E così quante le parole espropriate del loro senso, democrazia, eguaglianza, scuola, salute. Il problema non è soltanto nel significato attribuito, ma nelle conseguenze che il significato porta con sé. Il significato ha un aspetto fortemente normativo, se pace vuol dire pacificazione, allora ben venga la guerra, e così guerra prende il posto di pace, tanto che soldato diventa portatore di pace e pacifista rima bene con terrorista. Questo è il potere. Già La Fontaine nel 1668 scrisse che chi esercita il potere riesce a mascherare talmente la realtà, che trova sempre un modo per far apparire l'esercizio di forza come esercizio di giustizia. E il celebre fanno un deserto e lo chiamano pace risale a tempi molto più remoti (Tucidide, storico ateniese, 416 a.C.).
Progresso è una parola ambigua, già di per sé problematica. Un tempo appannaggio esclusivo della sinistra, che non per altro aveva l'ambizione di unire tutte le forze così dette progressiste, e oggi terreno di tutti, ormai intrisa di nuovi significati e tutt'uno con modernizzazione. Un tempo parola del proletariato che rivendicava diritti e liberazione dallo sfruttamento del lavoro salariato, sinonimo di pace, lavoro, giustizia, oggi parola del potere, snaturata, progresso come idolatria del novum, corsa folle verso il traguardo dell'illimitatezza. Progresso come idolatria del produttivismo, dove l'accrescimento degli scambi commerciali e del volume dei beni prodotti sono un valore di per sé, al di là della qualità del bene, delle conseguenze sulla socialità, sull'ambiente, sul nostro vivere quotidiano.

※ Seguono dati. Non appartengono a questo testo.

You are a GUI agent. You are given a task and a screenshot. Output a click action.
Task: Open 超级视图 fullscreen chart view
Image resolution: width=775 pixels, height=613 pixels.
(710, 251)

Il progresso è diventato la credenza del potere, la sua religione privilegiata, con i suoi riti e le sue pratiche quotidiane: espropri e soprusi, distruzione delle risorse naturali e sospensione della democrazia.
Ma già, anche democrazia ha perso il suo senso, tant'è vero che la sua sospensione è oggi interpretata come funzionale al suo mantenimento. Gli accadimenti di questi giorni in Valle Susa ci narrano di tutto questo. Non sia mai che quattro bifolchi montanari fermino il progresso soltanto perché vogliono decidere loro che cosa fare della loro terra! Spetta a noi decidere, solo noi siamo legittimati, a noi è stato delegato il potere! E allora via a sospendere i diritti elementari di una valle, scaraventare miglia di poliziotti a presidiare il territorio, impedire ai giornalisti di entrare e raccontare, obbligare gli abitanti ad esibire documenti di riconoscimento in casa loro.
Forse bisogna ripartire dalla riappropriazione delle parole, ridare loro il significato originario, caricarle di nuovo di una grande spinta ideale. Oppure lasciamole perdere, ormai sono state plasmate sui futili giochi del potere. Usiamone altre, più fresche, non ancora espropriate. Il nostro progresso chiamiamolo decrescita, la nostra democrazia chiamiamola omnicrazia, la nostra compassione chiamiamola compresenza. E questa volta non lasciamocele strappare. Se c'è un modo per difenderle è cominciare a praticarle.